Muito se falou deste famoso cavalo americano, que teve sua vida contada em filme, numa história linda e emocionante. Creio que muitos que assistiram ao seu filme, chegaram as lágrimas. Fatos como esses fazem do turfe, um esporte emocionante e único. Saber compreender um animal, é tarefa para poucos, e com Seabiscuit, não foi diferente, pois respeitaram ele com animal e assim puderam tirar o melhor dele nas carreiras. . Seabiscuit deixou sua marca com vitórias fantásticas. Seu nome virou lenda no mundo das corridas.
SEABISCUIT, corria muito, todos já sabiam, agora mais ainda, através dessa pequena pesquisa, que ressalta sua linhagem via paterna e materna.

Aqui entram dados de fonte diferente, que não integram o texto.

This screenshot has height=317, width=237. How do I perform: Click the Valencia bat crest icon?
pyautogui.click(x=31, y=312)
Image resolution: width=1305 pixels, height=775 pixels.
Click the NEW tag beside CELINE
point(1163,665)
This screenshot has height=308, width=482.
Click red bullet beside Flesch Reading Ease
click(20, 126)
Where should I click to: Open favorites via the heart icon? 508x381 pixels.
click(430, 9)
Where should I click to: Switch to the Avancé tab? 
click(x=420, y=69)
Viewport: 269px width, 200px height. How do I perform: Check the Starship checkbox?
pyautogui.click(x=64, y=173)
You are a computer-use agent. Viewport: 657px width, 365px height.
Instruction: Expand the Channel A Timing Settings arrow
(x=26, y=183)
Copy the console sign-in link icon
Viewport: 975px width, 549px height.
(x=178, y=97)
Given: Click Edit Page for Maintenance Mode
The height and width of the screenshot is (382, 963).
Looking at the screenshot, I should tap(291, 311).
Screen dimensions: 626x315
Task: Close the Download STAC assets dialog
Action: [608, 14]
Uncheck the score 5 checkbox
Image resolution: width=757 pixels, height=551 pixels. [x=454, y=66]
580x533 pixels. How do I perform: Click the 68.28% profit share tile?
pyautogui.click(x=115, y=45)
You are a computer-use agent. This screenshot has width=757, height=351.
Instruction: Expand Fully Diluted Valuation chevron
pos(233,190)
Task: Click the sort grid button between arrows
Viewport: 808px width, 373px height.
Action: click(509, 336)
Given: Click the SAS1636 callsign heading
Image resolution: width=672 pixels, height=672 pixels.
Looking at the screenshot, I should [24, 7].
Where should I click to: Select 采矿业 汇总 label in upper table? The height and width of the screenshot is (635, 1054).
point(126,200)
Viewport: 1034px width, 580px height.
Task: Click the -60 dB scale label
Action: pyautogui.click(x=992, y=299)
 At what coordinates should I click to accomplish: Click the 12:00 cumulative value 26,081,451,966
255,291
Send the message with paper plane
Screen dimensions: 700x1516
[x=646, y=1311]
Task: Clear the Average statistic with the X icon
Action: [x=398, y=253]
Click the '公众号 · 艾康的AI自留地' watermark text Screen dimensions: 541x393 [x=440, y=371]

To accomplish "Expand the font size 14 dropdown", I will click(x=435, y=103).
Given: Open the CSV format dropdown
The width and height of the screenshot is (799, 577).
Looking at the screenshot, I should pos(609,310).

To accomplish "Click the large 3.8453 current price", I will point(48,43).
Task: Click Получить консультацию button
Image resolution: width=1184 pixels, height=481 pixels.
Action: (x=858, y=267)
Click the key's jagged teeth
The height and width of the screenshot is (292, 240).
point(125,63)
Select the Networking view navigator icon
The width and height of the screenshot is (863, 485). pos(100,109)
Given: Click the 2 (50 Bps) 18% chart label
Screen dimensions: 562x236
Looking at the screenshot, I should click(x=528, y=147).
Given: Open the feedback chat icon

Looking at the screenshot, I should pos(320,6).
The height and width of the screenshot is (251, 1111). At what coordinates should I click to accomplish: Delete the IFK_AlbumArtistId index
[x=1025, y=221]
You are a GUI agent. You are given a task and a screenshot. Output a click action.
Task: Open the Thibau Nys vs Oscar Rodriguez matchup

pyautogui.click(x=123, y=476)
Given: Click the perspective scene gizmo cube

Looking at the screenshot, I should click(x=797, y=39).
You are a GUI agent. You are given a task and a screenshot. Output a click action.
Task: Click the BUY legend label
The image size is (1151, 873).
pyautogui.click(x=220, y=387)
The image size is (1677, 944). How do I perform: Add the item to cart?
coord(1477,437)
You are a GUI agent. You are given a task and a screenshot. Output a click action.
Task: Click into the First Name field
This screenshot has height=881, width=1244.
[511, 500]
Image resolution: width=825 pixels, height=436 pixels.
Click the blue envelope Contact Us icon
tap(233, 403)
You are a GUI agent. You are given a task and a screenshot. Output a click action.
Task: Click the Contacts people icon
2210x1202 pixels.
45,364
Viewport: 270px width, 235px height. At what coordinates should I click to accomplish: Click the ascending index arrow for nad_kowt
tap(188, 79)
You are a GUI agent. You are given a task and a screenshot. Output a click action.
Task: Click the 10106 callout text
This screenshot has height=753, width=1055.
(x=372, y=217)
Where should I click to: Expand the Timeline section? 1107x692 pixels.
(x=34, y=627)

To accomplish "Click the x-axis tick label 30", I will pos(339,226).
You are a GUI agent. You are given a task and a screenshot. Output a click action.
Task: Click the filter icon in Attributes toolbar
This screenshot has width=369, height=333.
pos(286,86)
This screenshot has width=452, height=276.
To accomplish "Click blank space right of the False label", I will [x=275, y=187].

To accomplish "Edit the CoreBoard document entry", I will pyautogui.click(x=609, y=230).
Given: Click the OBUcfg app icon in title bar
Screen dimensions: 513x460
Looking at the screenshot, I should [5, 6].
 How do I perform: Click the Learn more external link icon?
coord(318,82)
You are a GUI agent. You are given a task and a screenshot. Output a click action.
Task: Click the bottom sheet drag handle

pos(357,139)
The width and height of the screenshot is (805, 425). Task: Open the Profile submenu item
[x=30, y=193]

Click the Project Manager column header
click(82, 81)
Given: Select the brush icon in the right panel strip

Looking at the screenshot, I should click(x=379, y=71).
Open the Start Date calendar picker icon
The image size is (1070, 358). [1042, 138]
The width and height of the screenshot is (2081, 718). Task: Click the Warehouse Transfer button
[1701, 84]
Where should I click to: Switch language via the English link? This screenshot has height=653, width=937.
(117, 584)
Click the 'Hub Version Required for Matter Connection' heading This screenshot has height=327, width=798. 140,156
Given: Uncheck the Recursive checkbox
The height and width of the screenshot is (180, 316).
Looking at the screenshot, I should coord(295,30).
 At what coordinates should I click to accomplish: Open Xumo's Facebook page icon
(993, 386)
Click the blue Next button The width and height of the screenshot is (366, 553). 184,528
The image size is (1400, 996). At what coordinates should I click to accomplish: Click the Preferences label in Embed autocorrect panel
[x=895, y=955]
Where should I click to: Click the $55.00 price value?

Seu pedigree é recheado de nomes de peso na criação mundial, como o caso de: Rock Sand, Man 0'War, Waxi e Rabelais.
Se SEABISCUIT tinha "Alma de Héroi" eu não sei , mas que tinha pedigree de verdadeiros campeões, isso eu tenho certeza.

quarta-feira, 28 de novembro de 2007

Sobre Meninos e Lobos

Clint Eastwood, cineasta que gosta de se propor desafios, fez um filme enxuto, bem feito e visualmente inteligente que instiga e divide seus admiradores.
Sinopse, sem muitos detalhes para não estragar o filme para aqueles que ainda não assistiram: três amigos de infância se reencontram quando uma tragédia ocorre. Suspense, intriga e poder apontam nesse controverso drama, que gira em torno do passado, trazendo para o presente antigos traumas, assim como novas dúvidas e suspeitas.A sensação durante o filme é de angústia, indignação, inquietação e até descrença.
É um filme sobre injustiças, violência de diversos gêneros e sofrimento. Que cruza presente e passado impiedosamente. A expectativa do que poderia ter sido e não foi, as conseqüências do ontem no hoje... ninguém pode estar livre de seus próprios fantasmas. O passado, como mostra o filme, é uma marca eterna.
Recebeu 06 indicações ao Oscar 2004: melhor filme, ator (Sean Penn), ator coadjuvante (Tim Robbins), atriz coadjuvante (Marcia Gay Harden), roteiro adaptado e direção.
O elenco de peso, ao lado da direção segura, contribui para dar ao filme a atmosfera precisa: Sean Penn, Kevin Bacon, Tim Robbins, Laurence Fishburne, Laura Linney e Marcia Gay Harden são atores experientes e geralmente talentosos (Bacon amargou algumas participações infelizes e Gay Harden esteve caricata demais, mas ainda assim, não se pode dizer que decepcionam)... Eastwood não engrossou o time de atores, acertadamente, e assim pôde se concentrar com mais afinco na produção, direção e até mesmo, pasmem, na trilha sonora. E não é que o danado se saiu muito bem?
Um bom filme, sem dúvida. Grandes atuação, grande direção, enredo consistente, final relativamente fraco. O saldo, no entanto, é positivo. E como!